Meteorology (in particular, winds) represents one of the most relevant sources of uncertainty. In the present research line, a framework based on optimal control has been introduced to address the problem of robust and efficient trajectory planning under wind and convective forecast uncertainty, which is modeled with probabilistic forecasts generated by ensemble prediction systems. The proposed methodology is applied to a flight planning scenario under a free-routing operational paradigm and employed to compute trajectories for different sets of user preferences, exploring the trade-off between average flight cost and predictability. Results show how the impact of wind and convective forecast uncertainty in trajectory predictability at a pretactical planning horizon can be not only quantified, but also reduced through the application of the proposed approach.

Avoidance of Storms

Thunderstorms represent a major source of disruption, delays and safety hazards in the ATM system. They are challenging to forecast and evolve on relatively rapid timescales. Even for the most advanced met products (which most stakeholders lack of), thunderstorm forecasts are provided in a deterministic manner. Both met provision and ATM use of met information need to consider the uncertainty in the forecasted evolution of these phenomena.
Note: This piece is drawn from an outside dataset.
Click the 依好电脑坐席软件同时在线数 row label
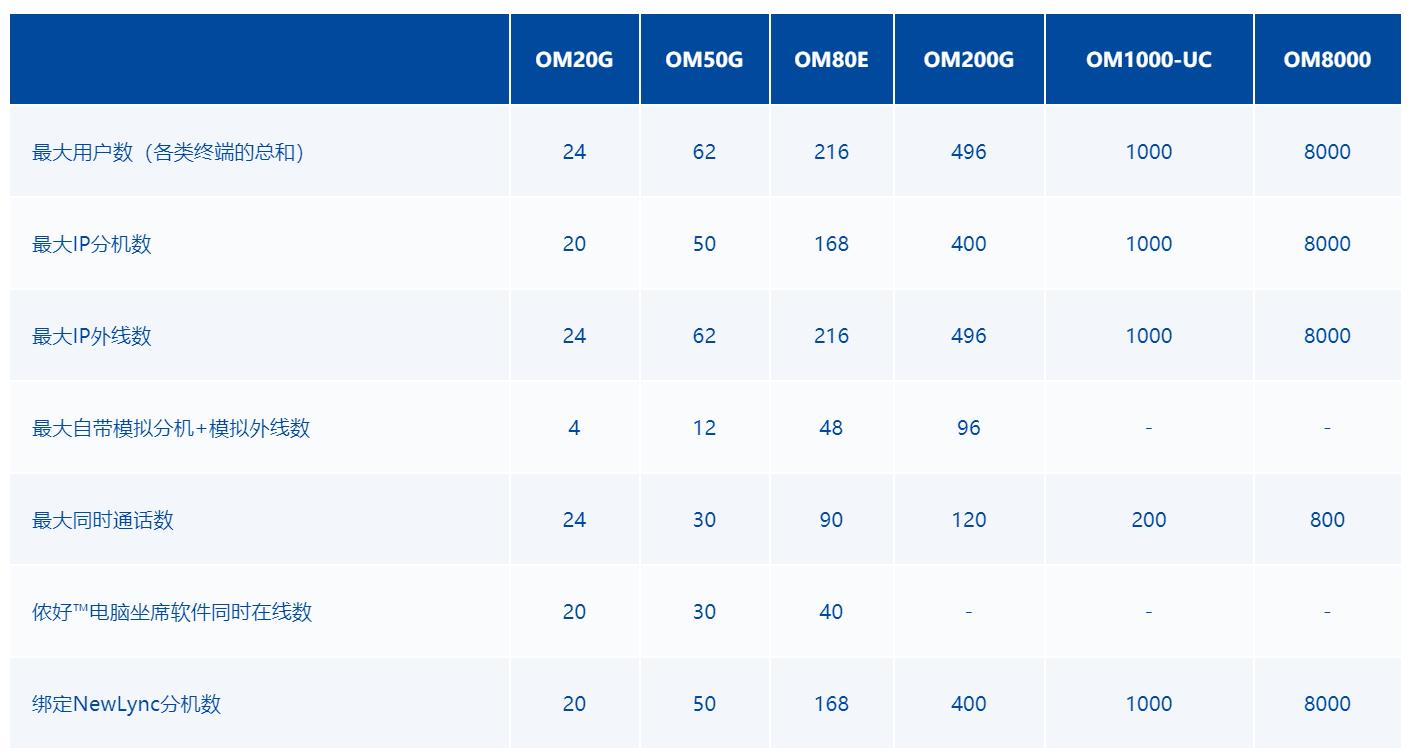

Convective weather conditions create major challenges for the ATM system. Since flying through a thunderstorm entails multiple risks (among them: strong turbulence, wind shear, downbursts, icing, lightning and hail), aircraft must stay clear of them if possible and pilots are thus led to deviate from their flight plans when thunderstorm activity is present. These deviations, when aggregated over multiple flights, amount to significant air traffic disruptions and capacity reductions that must then be managed by ATC and ATFM authorities, often by holding, delaying or cancelling other flights. As illustration: In 2017 –according to PRR’17- weather phenomena were the cause of 23.2% of ATFM en-route delay (52.2% for Airport ATFM delay) in the European Civil Aviation Conference (ECAC) airspace, adding up to around 4.8 million minutes of delay (en-route & airport) with an estimated cost of 491 million €. For the same year in the US, the data from the FAA’s OPSNET portal – attributes around 60% of the delays greater than 15 minutes (which represent a total of 22.6 million minutes) to weather. Convective weather is one of the leading causes, with almost half of weather related delays in the busy summer months being caused by it.

Artificial Intelligence applied to Capacity-Demand balancing

Delays due to convective weather are very disruptive on the air traffic system. Current aviation weather products are limited in their ability to forecast convective weather at
timescales required for air traffic flow management planning. Despite improvements in meteorological forecasting tools, operational use of weather data has been slow to adopt. We demonstrate how machine learning can help to better predict convective areas at time horizons up to 48hrs. We integrate data from numerical weather prediction tools and satellite observations of convective cells to train a neural network to identify convective regions.